Although Sipaka is just nearby from the resort, it belonged to the next coastal town of Talisayan. The spot wasn’t new but I was sure there is something more I will find since I last explored its depths. Back-rolling for our first water entry at the Red Sand, we separated from the boat with group of OW students having their exercise at the spot. We descend on a sandy slope with Danny as our dive guide – we are now confident to go down with no DM. 🙂 We sighted variety specie of soft and hard corals, sponges, colorful crinoids, cucumbers, anemones and even crown of sea thorns. We sighted also a banded sea snake slithering from us as we took turns for photos! We moved around and searched for more critters – spotted colorful nudis, elusive cleaner shrimp and juvenile fishes. I was amused with the jerky many spotted sweetlips – we keep on following as it kept darting when we took photos. 😛 We found uniquely shaped corals – like mushrooms, like suntan flora, like thorny fruit and more. There was no encounter with pelagics but the colorful tropical fishes decorating the corals was all there in splendor creating a colorful underwater and active fish life. We ascend after 62 minutes still having 1000psi of air.
We were grateful the shop arranged for our second descent together with John (Australian), who wanted to search for mandarin fish. Leisure talk with Sir Dong – right, for next dive trips! J Good food, idyllic environs with good weather while watching Camiguin Island in the horizons, was a perfect surface interval for me. Though it was late, there was no rush as we waited sundown for our night dive.

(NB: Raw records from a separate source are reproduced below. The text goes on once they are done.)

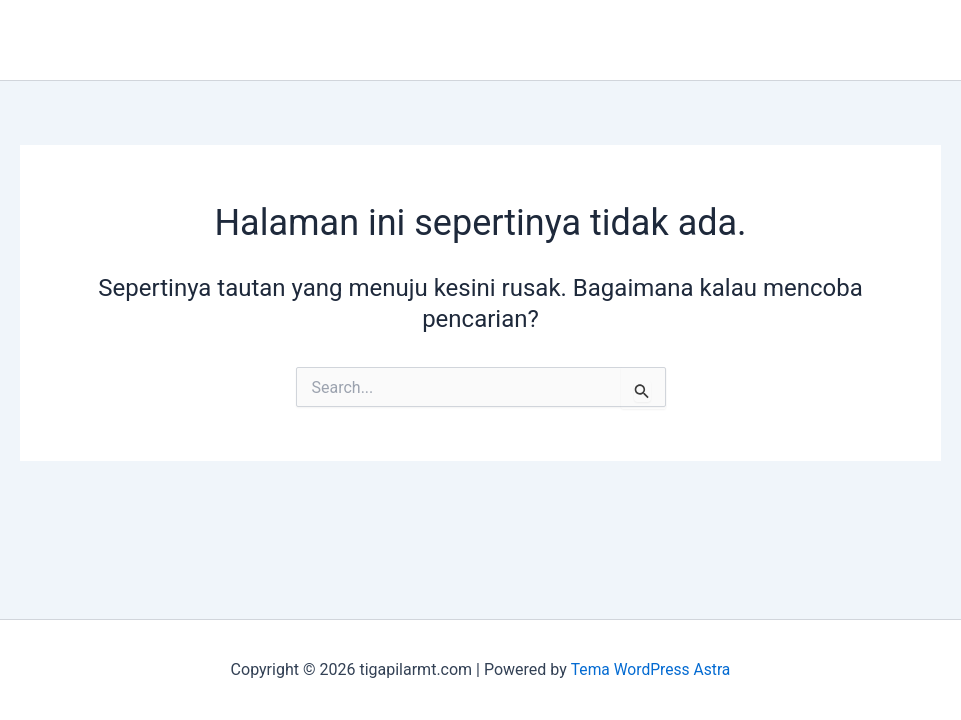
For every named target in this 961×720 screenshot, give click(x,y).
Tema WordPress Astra (650, 669)
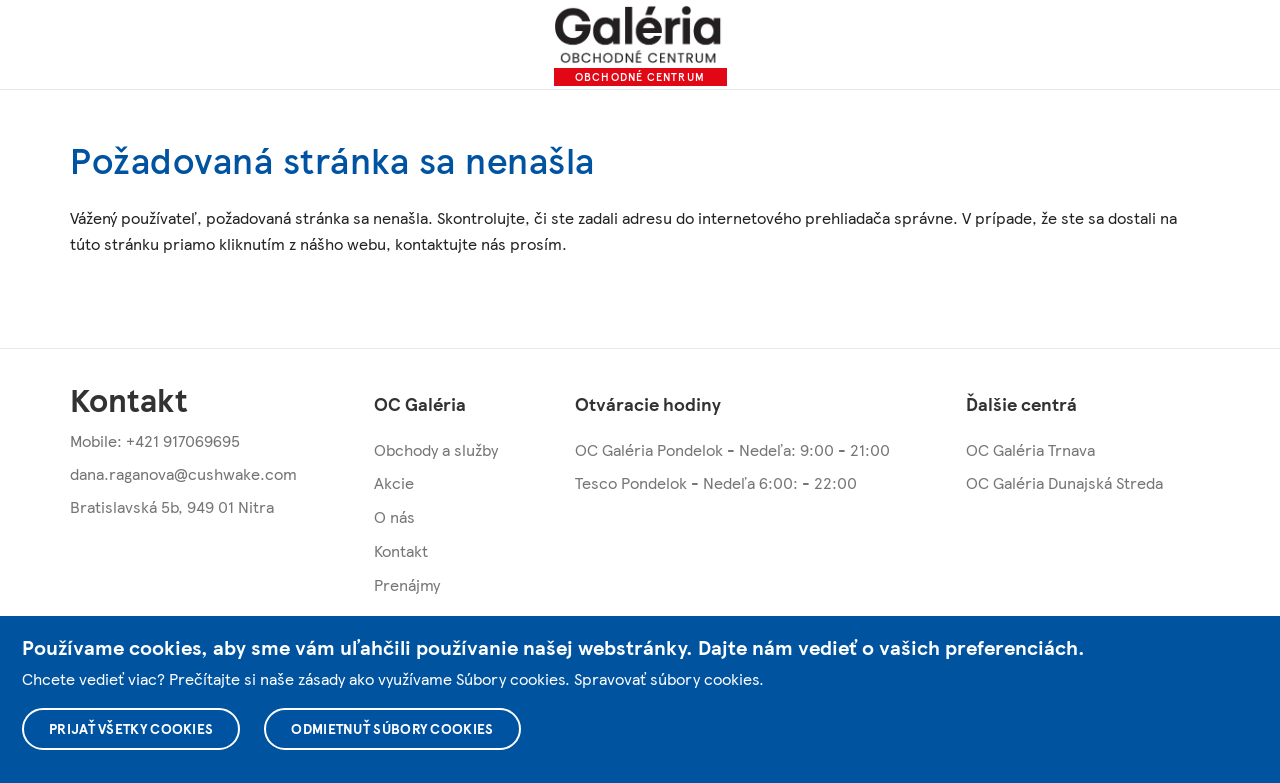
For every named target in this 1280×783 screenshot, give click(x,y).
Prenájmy (407, 584)
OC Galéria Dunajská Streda (1064, 482)
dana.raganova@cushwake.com (183, 473)
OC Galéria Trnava (1030, 449)
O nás (394, 516)
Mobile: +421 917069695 (155, 440)
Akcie (394, 482)
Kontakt (401, 550)
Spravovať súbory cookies (666, 678)
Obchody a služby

We boarded the boat in twilight and cruised for about 15 minutes to Talisayan Shoal getting thrilled what to find, it was our first time at the shoal. I always find night dives as challenging and exciting! The plan: DM Cena will look for mandarin fish while the dive guide stay with John, we will follow them as we do our own exploration. It was almost dark when we descend at 5:52pm on a sandy area.
The dark underwater seemed another world to me, armed with our torches we started our search – search for the unknown! We spotted critters – crabs, shrimps, juvenile lion fish, clams, and more. Angel pointed out a juvenile puffer fish with those green pleading eyes! We went around getting familiar with the darkness, only to find out we were separated from the others. It didn’t bother us as we continue to roam around. Indeed, at night different species showed up. We stayed close to the seabed as we continue our search, I felt something crawling on my bodice – a crinoid stuck with me! 😛 In a while, we noticed a flickering light beyond us, following it we caught up with our companions. We ascend after 68 minutes with my air still at 1000psi, at 7pm it was all dark surrounding us. The cold night air gave me shivers as we sped off to the resort.
Perhaps a dive in far-off waters is just ordinary for some but the sights in our two descents were not usual ones – we had more of colorful macros and colorful active marine life. I couldn’t help again to be more passionate with marine life as I view my photos, you know – that fire within. How vast and mysterious underwater world is, and how fortunate I am given the privilege to experience this grandeur.
Even with battery of cancelled trips, my after birthday weekend dives with my favorite dive buddy was more than enough for my dried-up gills and itching fins. Life can be more beautiful deep down!